Tarefa solicitada A: No trecho sobre Marc Riboud, que câmera ele usou para fazer suas primeiras fotos?
Tarefa solicitada B: Reproduza, do trecho sobre Marc Riboud, a parte que abre com as palavras que contêm "Em 1953, sua" e fecha com "do Japão (1959).".

Marc Riboud nasceu em
1923 em Saint-Genis-Laval, perto de Lyon no seio de uma família burguesa de
seis irmãos. Em 1937, na Exposition
Universelle de Paris, o jovem tímido e quieto fez suas primeiras fotos,
usando uma pequena Kodak Vest Pocket que o pai – um homem erudito, viajado e
entusiasta da fotografia - lhe deu em seu aniversário de 14 anos. Segundo o
próprio Riboud, seu pai lhe teria dito: “Marc, você não sabe falar, talvez
saiba olhar ...”. [Riboud, 2012, p. 11. Tradução nossa]
Durante a segunda guerra, ele aderiu à
resistência francesa. Estudou engenharia na Ecole
Centrale de Lyon e começou a
trabalhar como engenheiro. No entanto, três anos após formado (1951), ele
decidiu abandonar o emprego e se tornar um fotógrafo freelance. Decisão tomada após ter contato com os fundadores da
agência Magnum Photos, Henry
Cartier-Bresson, Robert Capa e David ‘Chim’ Seymour em Paris.
Em 1953, sua fotografia
“Zazou, o pintor na Torre Eiffel” foi vendida por Robert Capa e publicada na
revista ilustrada Life e logo depois, Riboud foi indicado por Cartier-Bresson e
Capa para juntar-se à agência Magnum,
tornando-se membro efetivo em 1955.
No mesmo ano, tem início
a formação do seu olhar tropista, quando Riboud viajou por estradas através do
Oriente Médio, do Afeganistão até a Índia, onde permaneceu por um ano. Em 1957,
ele viajou de Calcutá para a China – sendo um dos primeiros fotógrafos
ocidentais a viajar para o país após 1949 - fazendo a primeira de muitas
viagens. Seu périplo oriental terminou no Japão, onde ele encontrou um dos seus
temas favoritos, que se tornará seu primeiro livro, Mulheres do Japão (1959).

Dados fornecidos:
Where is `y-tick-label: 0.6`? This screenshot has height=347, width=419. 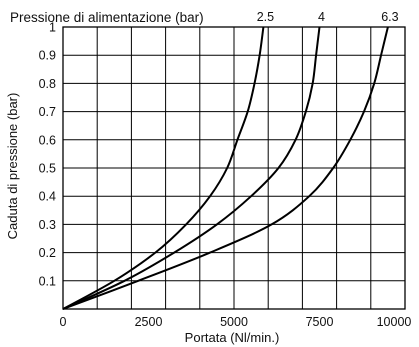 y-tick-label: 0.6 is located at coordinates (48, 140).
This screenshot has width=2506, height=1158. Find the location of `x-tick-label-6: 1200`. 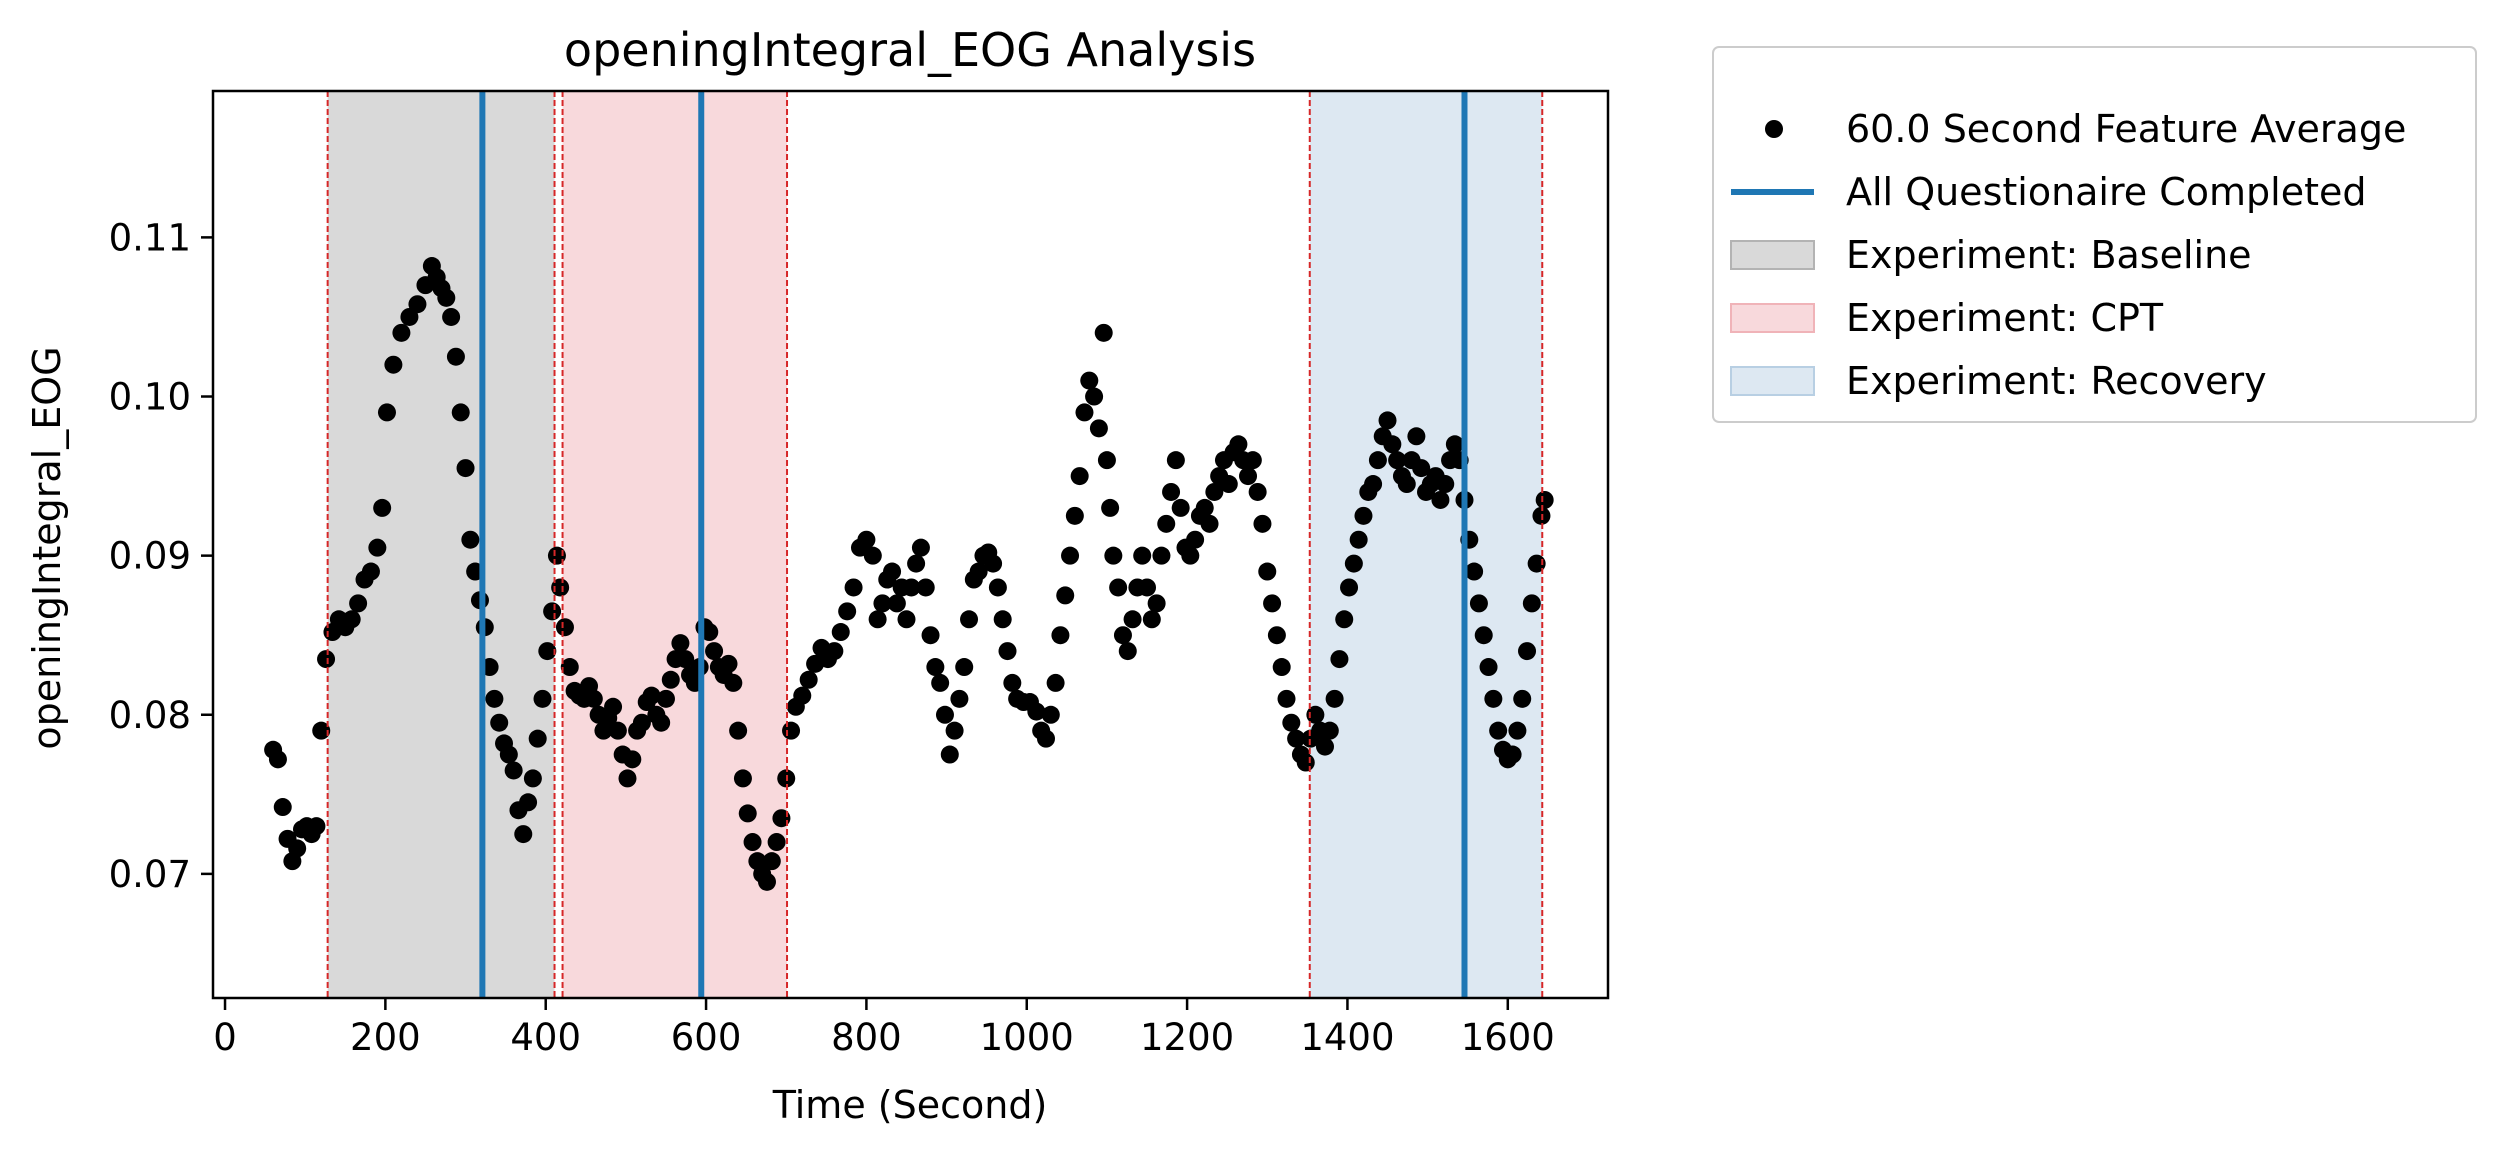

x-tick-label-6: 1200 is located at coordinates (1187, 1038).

Área de resposta A: Uma pequena Kodak Vest Pocket.

Área de resposta B:
Em 1953, sua fotografia
“Zazou, o pintor na Torre Eiffel” foi vendida por Robert Capa e publicada na
revista ilustrada Life e logo depois, Riboud foi indicado por Cartier-Bresson e
Capa para juntar-se à agência Magnum,
tornando-se membro efetivo em 1955.
No mesmo ano, tem início
a formação do seu olhar tropista, quando Riboud viajou por estradas através do
Oriente Médio, do Afeganistão até a Índia, onde permaneceu por um ano. Em 1957,
ele viajou de Calcutá para a China – sendo um dos primeiros fotógrafos
ocidentais a viajar para o país após 1949 - fazendo a primeira de muitas
viagens. Seu périplo oriental terminou no Japão, onde ele encontrou um dos seus
temas favoritos, que se tornará seu primeiro livro, Mulheres do Japão (1959).